● Job: Rewrite the records from the line with "Task: Pick the SERVICE YARD label" up to and including the line with "Action: pyautogui.click(x=426, y=249)", requests and all, multiplying every click coordinate in the answers by 1.8 and rounding each to a whole number, with halves rounded up. Give only those lines.

● Data supplied:
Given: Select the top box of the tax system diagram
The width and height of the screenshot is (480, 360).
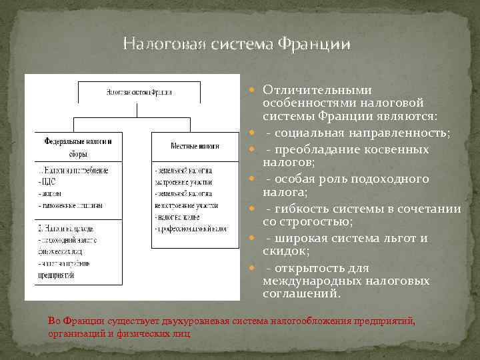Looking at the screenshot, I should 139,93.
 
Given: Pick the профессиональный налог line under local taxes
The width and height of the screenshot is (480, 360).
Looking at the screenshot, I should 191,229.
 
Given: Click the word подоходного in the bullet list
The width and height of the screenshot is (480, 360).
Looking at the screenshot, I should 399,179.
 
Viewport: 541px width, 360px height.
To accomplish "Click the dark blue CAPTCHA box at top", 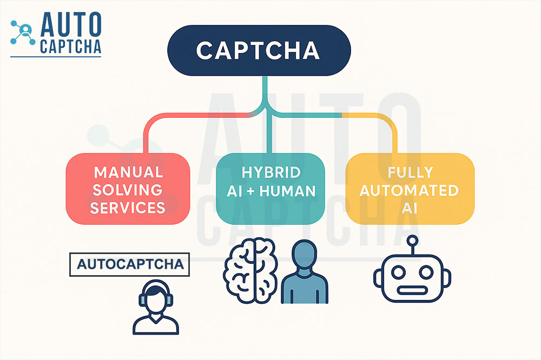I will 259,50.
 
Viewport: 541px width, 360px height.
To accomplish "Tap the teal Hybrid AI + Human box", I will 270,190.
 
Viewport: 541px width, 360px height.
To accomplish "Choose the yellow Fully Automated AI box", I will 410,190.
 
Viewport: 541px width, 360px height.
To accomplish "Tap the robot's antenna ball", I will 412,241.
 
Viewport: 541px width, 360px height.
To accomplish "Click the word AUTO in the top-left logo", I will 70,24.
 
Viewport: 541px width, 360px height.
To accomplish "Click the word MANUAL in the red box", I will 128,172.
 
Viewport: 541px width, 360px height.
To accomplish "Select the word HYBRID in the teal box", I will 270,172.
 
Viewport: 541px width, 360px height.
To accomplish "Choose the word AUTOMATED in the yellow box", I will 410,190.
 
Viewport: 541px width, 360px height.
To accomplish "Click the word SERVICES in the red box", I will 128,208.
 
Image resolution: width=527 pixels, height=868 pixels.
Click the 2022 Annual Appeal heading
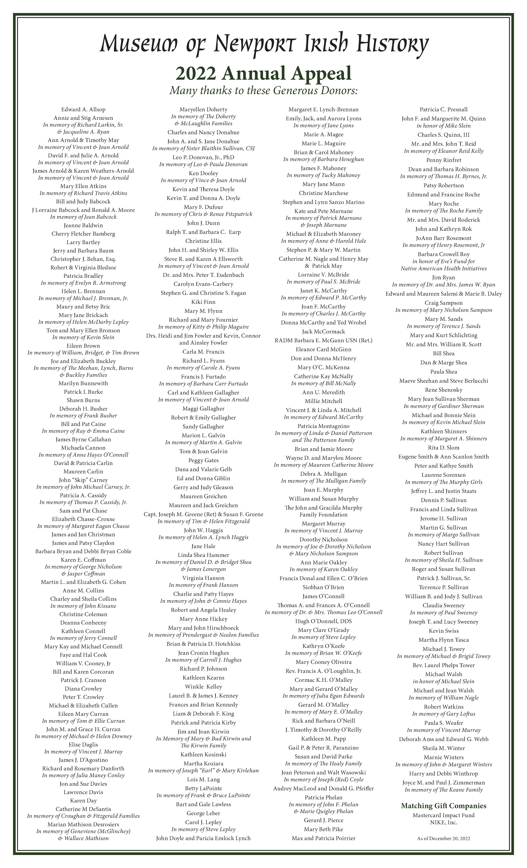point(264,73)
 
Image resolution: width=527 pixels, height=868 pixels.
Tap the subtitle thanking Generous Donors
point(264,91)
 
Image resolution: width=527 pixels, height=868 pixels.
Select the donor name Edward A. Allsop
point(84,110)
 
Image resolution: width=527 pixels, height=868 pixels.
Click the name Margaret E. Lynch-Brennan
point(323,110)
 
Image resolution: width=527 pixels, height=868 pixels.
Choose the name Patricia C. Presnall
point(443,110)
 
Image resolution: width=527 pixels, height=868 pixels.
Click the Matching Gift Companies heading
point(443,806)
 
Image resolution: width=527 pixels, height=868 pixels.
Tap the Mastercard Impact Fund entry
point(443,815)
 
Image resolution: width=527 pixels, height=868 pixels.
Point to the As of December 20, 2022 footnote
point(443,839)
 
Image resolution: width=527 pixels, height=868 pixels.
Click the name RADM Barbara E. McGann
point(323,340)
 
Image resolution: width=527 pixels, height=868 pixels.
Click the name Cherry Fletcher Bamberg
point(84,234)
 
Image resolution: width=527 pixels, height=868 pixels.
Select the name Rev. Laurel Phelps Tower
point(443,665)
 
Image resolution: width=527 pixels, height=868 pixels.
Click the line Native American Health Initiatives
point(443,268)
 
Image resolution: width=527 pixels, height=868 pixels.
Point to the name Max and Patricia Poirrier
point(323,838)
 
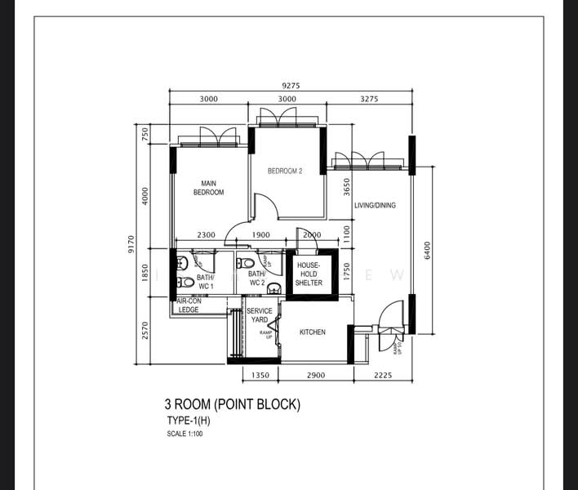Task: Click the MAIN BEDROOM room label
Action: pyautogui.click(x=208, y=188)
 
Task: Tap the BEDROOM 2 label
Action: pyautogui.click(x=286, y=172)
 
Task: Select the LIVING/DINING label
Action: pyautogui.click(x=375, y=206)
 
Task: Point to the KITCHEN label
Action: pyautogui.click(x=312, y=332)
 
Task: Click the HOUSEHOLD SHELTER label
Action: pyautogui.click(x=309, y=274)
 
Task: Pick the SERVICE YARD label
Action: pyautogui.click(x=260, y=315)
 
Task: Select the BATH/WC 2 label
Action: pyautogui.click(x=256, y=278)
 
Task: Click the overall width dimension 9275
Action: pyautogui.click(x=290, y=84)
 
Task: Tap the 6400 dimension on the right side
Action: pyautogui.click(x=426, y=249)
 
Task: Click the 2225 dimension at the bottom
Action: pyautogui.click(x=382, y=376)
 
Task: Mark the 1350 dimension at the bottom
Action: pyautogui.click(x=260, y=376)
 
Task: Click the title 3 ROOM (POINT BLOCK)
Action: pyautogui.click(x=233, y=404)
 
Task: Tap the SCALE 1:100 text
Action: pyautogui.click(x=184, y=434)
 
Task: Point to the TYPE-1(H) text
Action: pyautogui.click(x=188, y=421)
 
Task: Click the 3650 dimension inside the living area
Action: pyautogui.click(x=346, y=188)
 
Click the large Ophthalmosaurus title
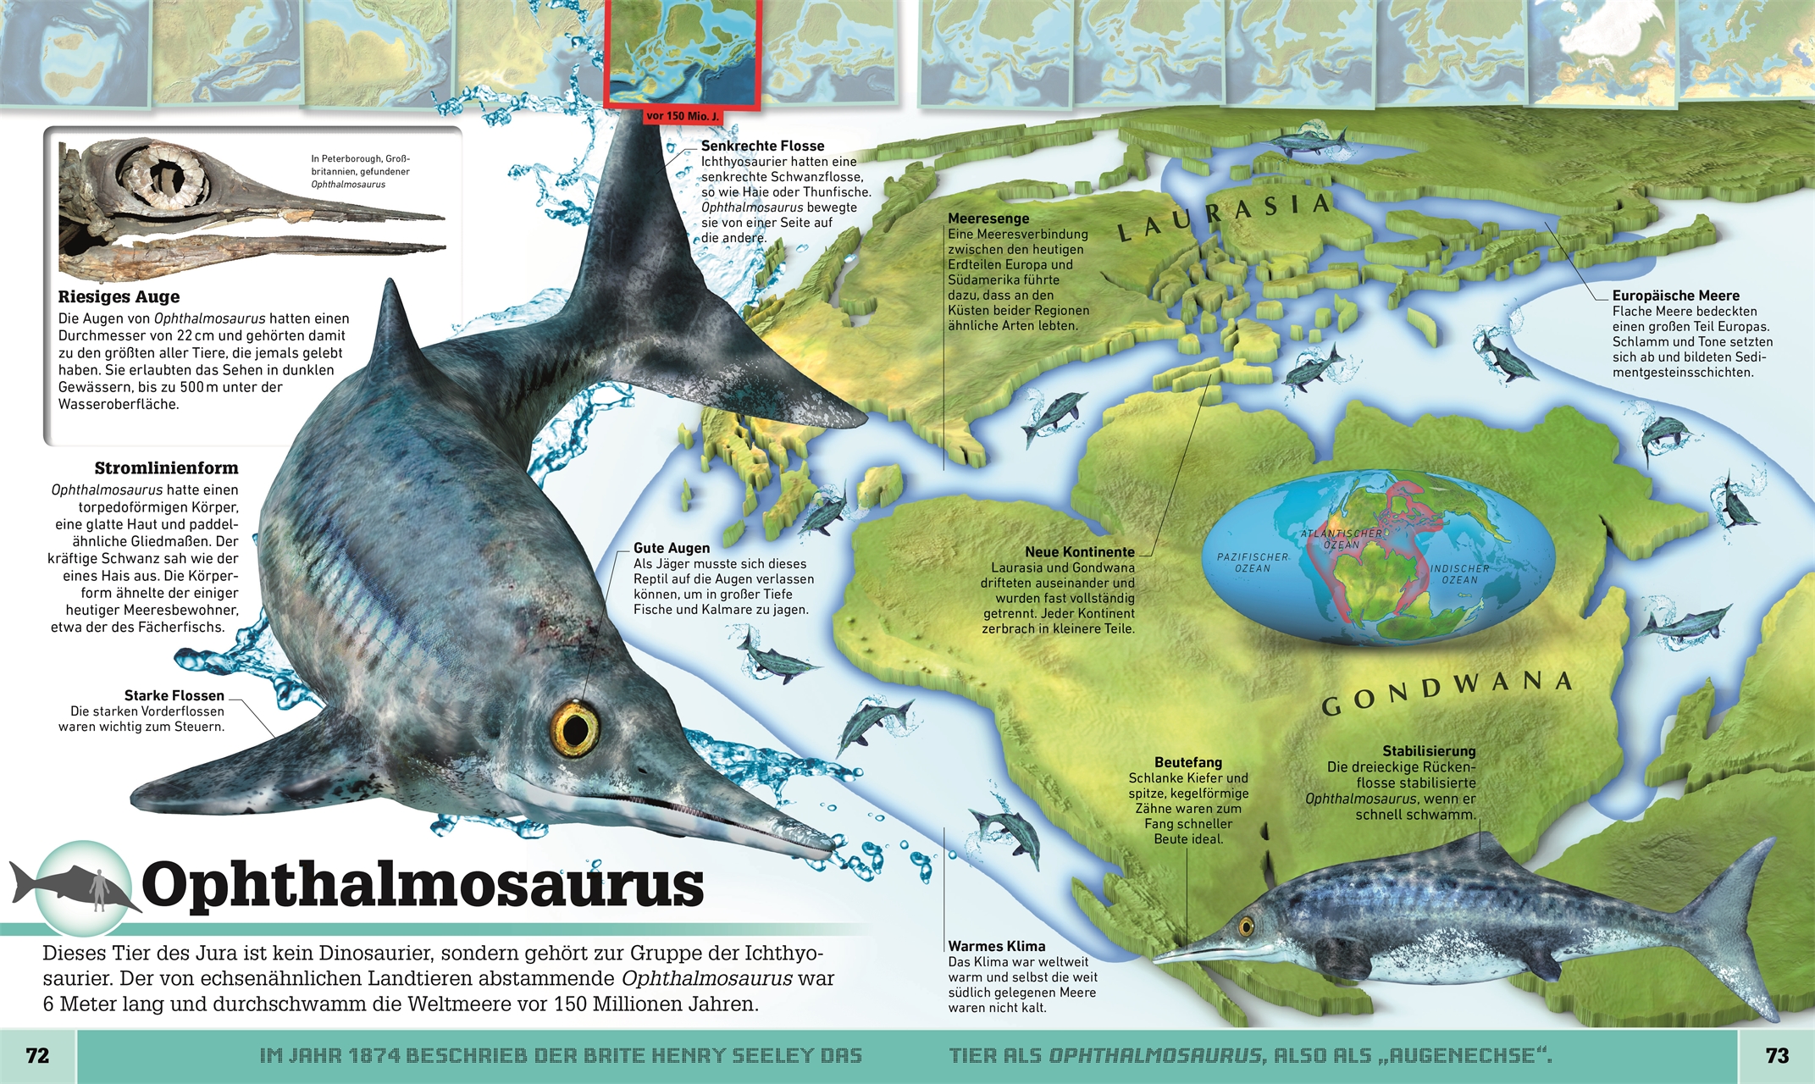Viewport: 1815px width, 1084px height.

● Full output:
Task: Pick the SERVICE YARD label
Action: pyautogui.click(x=468, y=567)
 
Task: Select the BATH/WC 2 label
Action: pyautogui.click(x=461, y=500)
 
Task: Click the overall width dimension 9275
Action: pyautogui.click(x=522, y=151)
 
Task: Tap the 6400 dimension on the right side
Action: pyautogui.click(x=767, y=448)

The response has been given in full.